- _Required work_
Nothing in the records may be changed; reproduce all of them.

[Items from a data source]
• • • •

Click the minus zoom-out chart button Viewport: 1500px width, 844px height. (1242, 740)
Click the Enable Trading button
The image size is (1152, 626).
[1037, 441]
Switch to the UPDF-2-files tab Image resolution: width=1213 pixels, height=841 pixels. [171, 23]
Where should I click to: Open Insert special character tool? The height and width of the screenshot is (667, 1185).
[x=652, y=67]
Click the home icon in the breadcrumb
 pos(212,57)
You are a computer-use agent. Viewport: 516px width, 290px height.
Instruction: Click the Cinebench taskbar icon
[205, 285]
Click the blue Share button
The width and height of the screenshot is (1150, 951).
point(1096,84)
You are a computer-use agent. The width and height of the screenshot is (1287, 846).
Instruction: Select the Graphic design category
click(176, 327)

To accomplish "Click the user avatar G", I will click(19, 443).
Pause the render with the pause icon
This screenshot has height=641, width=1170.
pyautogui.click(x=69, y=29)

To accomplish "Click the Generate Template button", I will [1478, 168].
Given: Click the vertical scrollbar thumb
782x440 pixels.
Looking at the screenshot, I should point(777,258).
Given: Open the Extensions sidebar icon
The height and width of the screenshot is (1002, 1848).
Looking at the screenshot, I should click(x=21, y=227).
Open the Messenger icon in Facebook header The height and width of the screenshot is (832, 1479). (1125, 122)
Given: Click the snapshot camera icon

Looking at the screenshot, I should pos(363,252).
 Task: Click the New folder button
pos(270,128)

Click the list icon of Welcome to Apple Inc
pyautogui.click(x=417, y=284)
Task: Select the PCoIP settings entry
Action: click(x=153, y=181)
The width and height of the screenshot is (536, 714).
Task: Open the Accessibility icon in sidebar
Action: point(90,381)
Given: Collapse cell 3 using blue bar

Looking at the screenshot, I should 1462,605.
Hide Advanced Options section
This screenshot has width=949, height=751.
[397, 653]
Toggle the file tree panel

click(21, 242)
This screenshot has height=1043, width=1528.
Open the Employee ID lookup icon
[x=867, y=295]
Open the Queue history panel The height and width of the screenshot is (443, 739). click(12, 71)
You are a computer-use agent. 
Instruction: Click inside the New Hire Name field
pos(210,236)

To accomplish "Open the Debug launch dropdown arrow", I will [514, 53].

• • • •

- _Answer to the problem_
Click the minus zoom-out chart button Viewport: 1500px width, 844px height. (1242, 740)
Click the Enable Trading button
The image size is (1152, 626).
[1037, 441]
Switch to the UPDF-2-files tab Image resolution: width=1213 pixels, height=841 pixels. [171, 23]
Where should I click to: Open Insert special character tool? The height and width of the screenshot is (667, 1185).
[x=652, y=67]
Click the home icon in the breadcrumb
 pos(212,57)
You are a computer-use agent. Viewport: 516px width, 290px height.
Instruction: Click the Cinebench taskbar icon
[205, 285]
Click the blue Share button
The width and height of the screenshot is (1150, 951).
point(1096,84)
You are a computer-use agent. The width and height of the screenshot is (1287, 846).
Instruction: Select the Graphic design category
click(176, 327)

To accomplish "Click the user avatar G", I will click(19, 443).
Pause the render with the pause icon
This screenshot has height=641, width=1170.
pyautogui.click(x=69, y=29)

To accomplish "Click the Generate Template button", I will [1478, 168].
Given: Click the vertical scrollbar thumb
782x440 pixels.
Looking at the screenshot, I should point(777,258).
Given: Open the Extensions sidebar icon
The height and width of the screenshot is (1002, 1848).
Looking at the screenshot, I should click(x=21, y=227).
Open the Messenger icon in Facebook header The height and width of the screenshot is (832, 1479). (1125, 122)
Given: Click the snapshot camera icon

Looking at the screenshot, I should pos(363,252).
 Task: Click the New folder button
pos(270,128)

Click the list icon of Welcome to Apple Inc
pyautogui.click(x=417, y=284)
Task: Select the PCoIP settings entry
Action: click(x=153, y=181)
The width and height of the screenshot is (536, 714).
Task: Open the Accessibility icon in sidebar
Action: point(90,381)
Given: Collapse cell 3 using blue bar

Looking at the screenshot, I should 1462,605.
Hide Advanced Options section
This screenshot has width=949, height=751.
[397, 653]
Toggle the file tree panel

click(21, 242)
This screenshot has height=1043, width=1528.
Open the Employee ID lookup icon
[x=867, y=295]
Open the Queue history panel The height and width of the screenshot is (443, 739). click(12, 71)
You are a computer-use agent. 
Instruction: Click inside the New Hire Name field
pos(210,236)

To accomplish "Open the Debug launch dropdown arrow", I will [514, 53].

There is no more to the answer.